I veri “sdoganatori” di Nietzsche sono Colli e Montinari nei loro profondi studi sul filosofo dello Übermensch: altri esponenti del mondo accademico più recenti lo hanno spogliato della propria adesione al mondo della Tradizione, il che è un errore scientifico paradossale. Bene rivaluta Nietzsche e lo “porta in scena” proprio perché in Nietzsche è vivo il valore della Grecia e della Magna Grecia, la Tragedia, il Dionisismo, la polivalenza della vita, l’esuberanza, il modello dell’esistenza intesa come massima potenza: non azione (implicanza dell’oggetto, il circolo della potenza non si chiude mai) bensì atto vitale che non debba presupporre una dialettica o un logos (Colli). In parole più chiare, la realizzazione dell’Individuo Assoluto e l’esplicarsi dell’o-skene, l’assenza di scena, la rottura della dicotomia soggetto-oggetto o soggetti-oggetti, nessuna narrazione, nessun racconto, nessuna storia. Dunque il superuomo anche in scena rinuncia a queste posizioni dialettiche per approdare alla elevazione spirituale e alla concezione spirituale dell’esistere stesso.
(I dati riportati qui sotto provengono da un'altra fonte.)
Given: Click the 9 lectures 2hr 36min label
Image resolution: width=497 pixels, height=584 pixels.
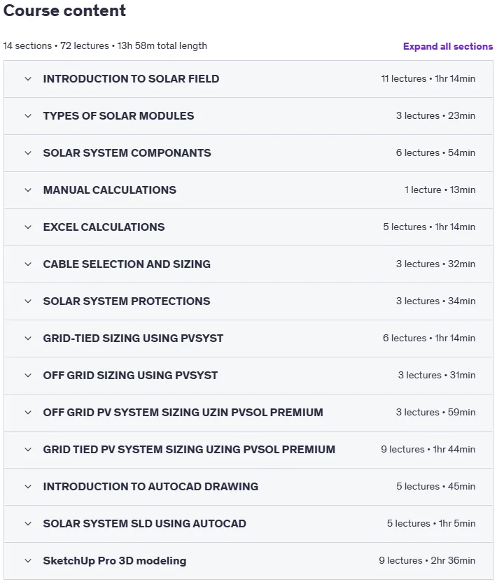Looking at the screenshot, I should pyautogui.click(x=427, y=560).
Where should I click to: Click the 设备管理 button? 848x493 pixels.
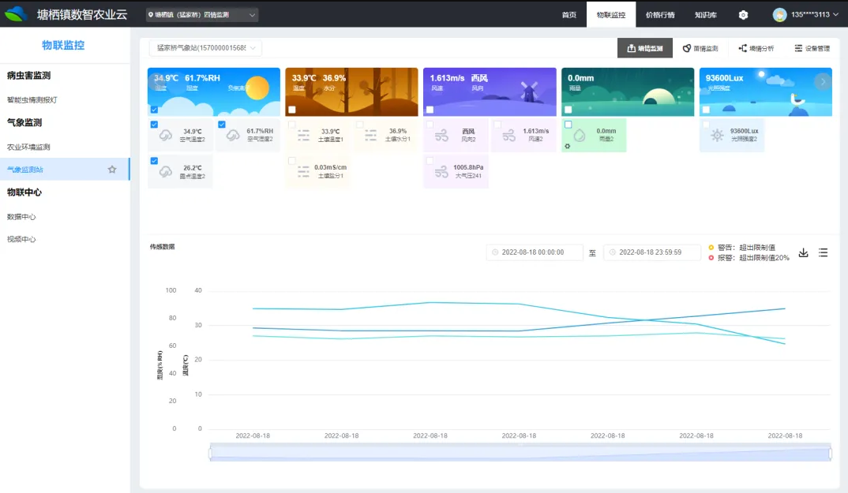coord(812,48)
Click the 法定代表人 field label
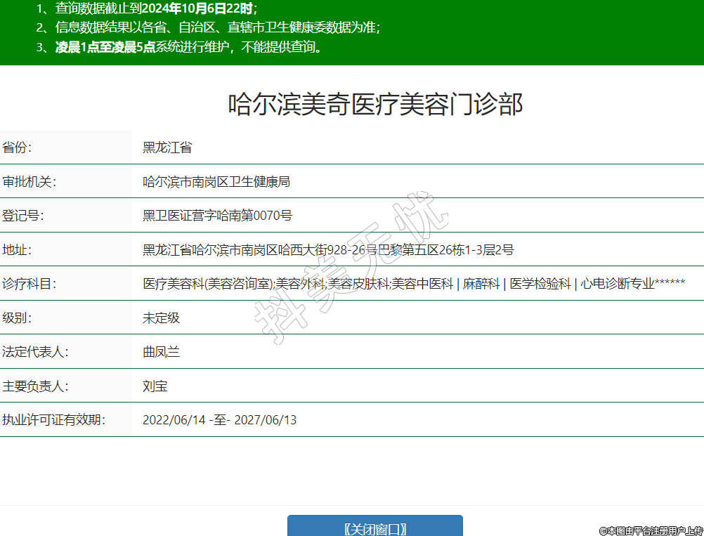The height and width of the screenshot is (536, 704). point(34,352)
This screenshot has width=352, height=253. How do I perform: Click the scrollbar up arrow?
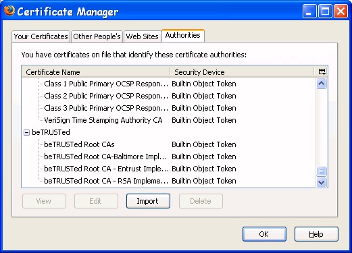(321, 84)
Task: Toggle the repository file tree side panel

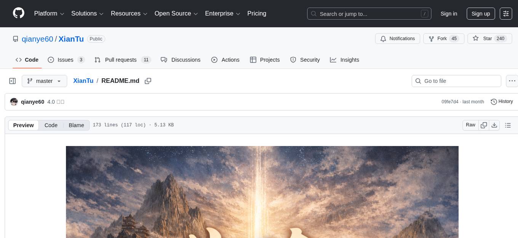Action: tap(13, 81)
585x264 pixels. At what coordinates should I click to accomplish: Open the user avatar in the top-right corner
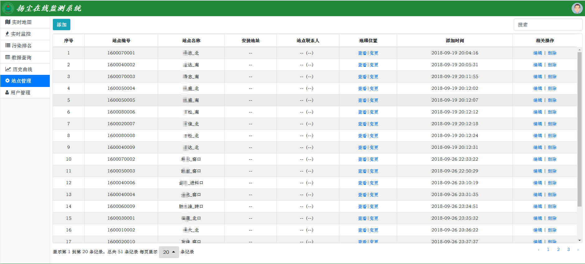[x=577, y=8]
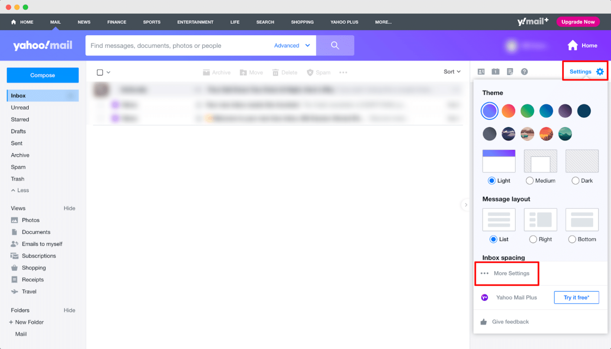Switch to the News tab
611x349 pixels.
click(84, 22)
Senza alcuna paura di piacere o piacersi, senza presupporre pubblico e, dunque, critica.
Con Nietzsche la filosofia può suggerire un altro agire “società sia pure ristretta di uomini” senza falsari” (Colli). Carmelo Bene si pone nella posizione di un pensatore che si “slancia e vola”: vitalismo, la danza e le fanciulle non se ne furono andate ed essere dentro tutta la vita insieme, ecco questo suscita Dioniso, questo porta in scena Bene.